SEMARANG (asatu.id) – Di tahun 2018, Pemerintah Kota Semarang berencana memfasilitasi anak yang berusia 0-17 tahun dengan Kartu Identitas Anak (KIA). Rencananya kartu tersebut akan diperuntukkan untuk seluruh anak di Semarang.

“Tahun ini pembuatan KIA masih sebagai pilot project. Nantinya secara keseluruhan KIA akan dibuat sebanyak 203 ribu di tahun 2018, sekaligus launching program KIA tersebut,” ujar Kepala Dinas Kependudukan dan Pencatatan Sipil (Dispendukcapil) Kota Semarang, Mardiyanto, Rabu (29/3).

Menurut datanya, anak yang berusia 0-17 tahun, atau belum wajib ber-KTP saat ini ada 203 ribu. Hal tersebut dikatakannya bisa saja bertambah karena ada yang baru lahir.

“Karena masih pilot project, maka pembuatan KIA akan kami lakukan selektif. Rencananya akan berkerjasama dengan lembaga sekolah tertentu dulu yang mewakili 16 kecamatan yang ada,” terangnya.

Teknisnya, lanjut Mardiyanto menjelaskan, anak nantinya harus mengisi formulir. Dengan melampirkan Kartu Keluarga (KK), EKTP kedua orang tua dan foto 3 x 2. Biayanya gratis karena semua ditanggung pemerintah kota.

“Untuk warga yang baru pindah di Semarang harus menyertakan surat keterangan dari RT/RW setempat. Bentuknya KIA persis seperti EKTP tapi tidak ada chipnya dan gratis,” ujarnya.

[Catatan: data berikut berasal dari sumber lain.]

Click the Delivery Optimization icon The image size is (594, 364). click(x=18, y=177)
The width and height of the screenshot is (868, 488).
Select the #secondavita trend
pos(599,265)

Kelebihan dari kartu itu, ia menerangkan, anak yang memiliki KIA bisa mendapatkan diskon dari pihak yang bekerja sama dengan pemerintah kota.

“Nanti anak yang punya KIA bisa dapat diskon buku, atau ke wahana bermain yang bekerjasama dengan kita nanti. Ini masih dalam proses pihak mana saja yang digandeng pemkot,” tukasnya.